A substantial portion of the US population has likely been infected and/or has reduced susceptibility to infection, particularly in more densely populated areas. Even in this new case surge, it appears that more densely populated metropolitan areas are seeing slowing slower case growth than areas which likely did not experience high infection rates in the spring. Along with geographical seasonal factors, population density, age structure of the population and general health status of a population appear to be key factors associated with total burden of CV-19 illness. The past pattern, likely driven by both virus infectiousness and behavioral factors, is for relatively short, sharp cases surges. This would suggest that classic notions of percent of population infected for significant slowing of transmission are far too simplistic to understand actual epidemic courses. More sophisticated modeling which accurately replicates heterogeneity in contact patterns, susceptibility to infection and infectiousness seem to produce more accurate depictions of likely epidemic course.
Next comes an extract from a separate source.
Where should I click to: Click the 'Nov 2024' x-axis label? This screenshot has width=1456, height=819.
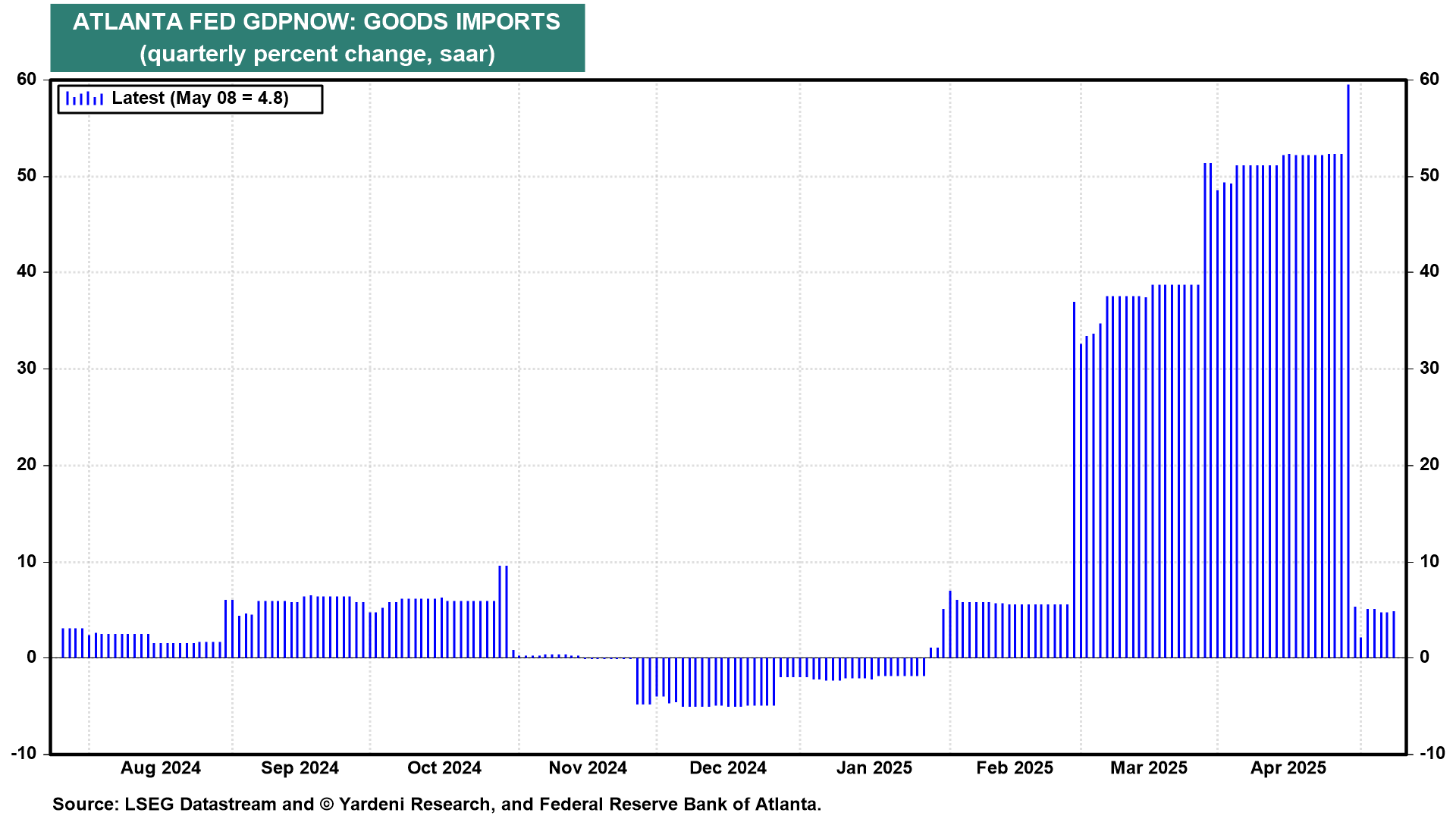pyautogui.click(x=588, y=768)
This section is more opinion, but I believe research and data support my assertions. Our response to this epidemic has been unprecedented and unbalanced. It has ignored all the consequences of mitigation or suppression tactics and focussed only on reducing cases and illness burden from CV-19. In doing so, enormous economic, health, social and educational damage has been inflicted on the population. This cannot be disputed. This damage is directly attributable to our decision about how to respond to the epidemic not to CV-19 disease itself. Evasion of responsibility for this damage is not helpful or transparent for the general public, who should be given full data on the consequences of actions so that at least in democracies they can express their opinions on the propriety of those actions.
We have also exaggerated the seriousness of the epidemic by testing and reporting disease and death in an unprecedented manner. Mass media and politicians have engaged in hysteria, mass delusion, and terrorization of the population. Political leaders have been unwilling to acknowledge the ineffectiveness and likely futility of most mitigation tactics. Lockdowns, stay-at-home, closing schools, massive testing and supposed contact tracing, mask wearing, etc. clearly don’t have much of an impact. Honestly, we need to accept that short of truly extreme lockdowns, literally telling people they cannot come out of their houses, it is difficult to slow transmission. And you can’t lockdown forever, the virus isn’t magically going away, when you lighten up, cases will just start up again. And why would you lock down so extremely when the burden of illness on the general population is simply not very high.
So resist the renewed hysteria and panic, do what you can to keep yourself and others safe, recognize that extreme suppression measures have a cost that isn’t justified by the benefit and do your best to be patient and wait this out. It may roll over more quickly than we realize.